The feasibility, efficacy and safety aspects of the new developed Catuvab procedure using the bispecific trifunctional antibody Catumaxomab was investigated in an ex-vivo pilot study in order to remove residual EpCAM positive tumor cells from the autologous erythrocyte concentrates (EC) from various cancer patients, generated by a IBS device.
Tumor cells in intraoperative blood were detected in 10 of 16 patient samples in the range of 69–2.6 × 105 but no residual malignant cells in the final erythrocyte concentrates after Catuvab procedure. IL-6 and IL-8 as pro-inflammatory cytokines released during surgery, were lowered in mean 28-fold and 52-fold during the Catuvab procedure, respectively, whereas Catumaxomab antibody was detected in 8 of 16 of the final EC products at a considerable decreased and uncritical residual amount (37 ng in mean).
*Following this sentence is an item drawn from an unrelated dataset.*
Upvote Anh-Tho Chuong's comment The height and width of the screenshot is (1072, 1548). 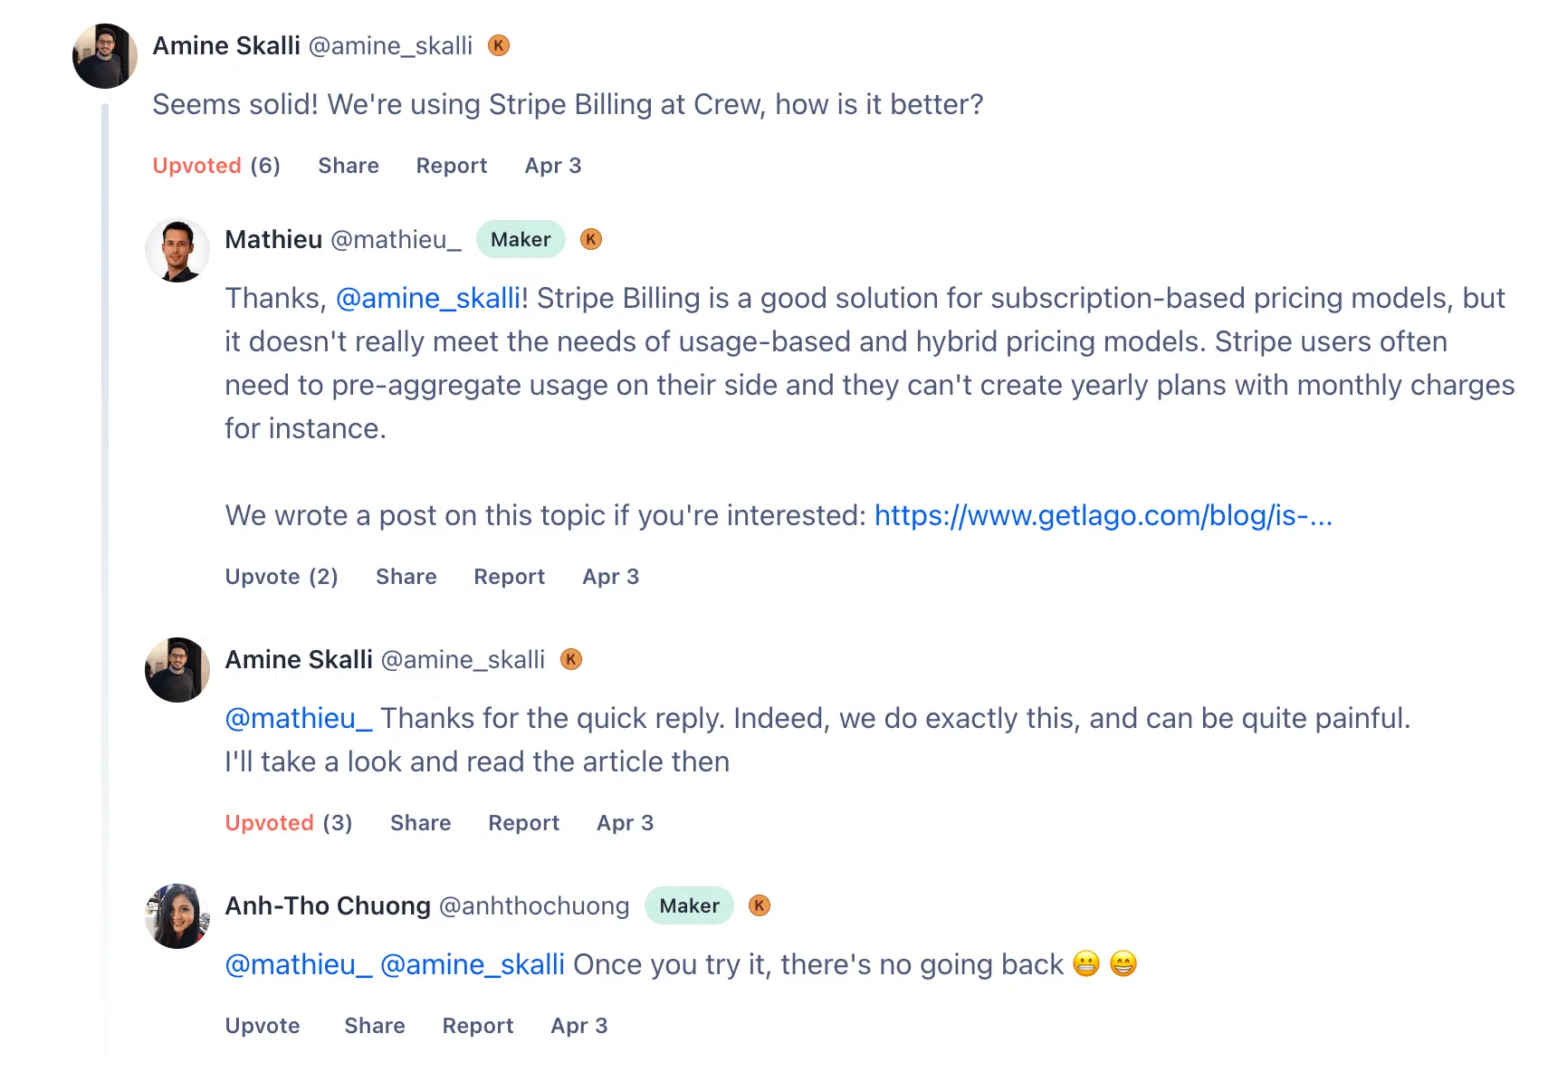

The preliminary study results indicate efficacy and feasibility of the new medical device Catuvab allowing potentially the reinfusion of autologous erythrocyte concentrates (EC) produced by IBS device during oncological high blood loss surgery. An open-label, multicenter clinical study on the removal of EpCAM-positive tumor cells from blood collected during tumor surgery using the Catuvab device is initiated to validate these encouraging results.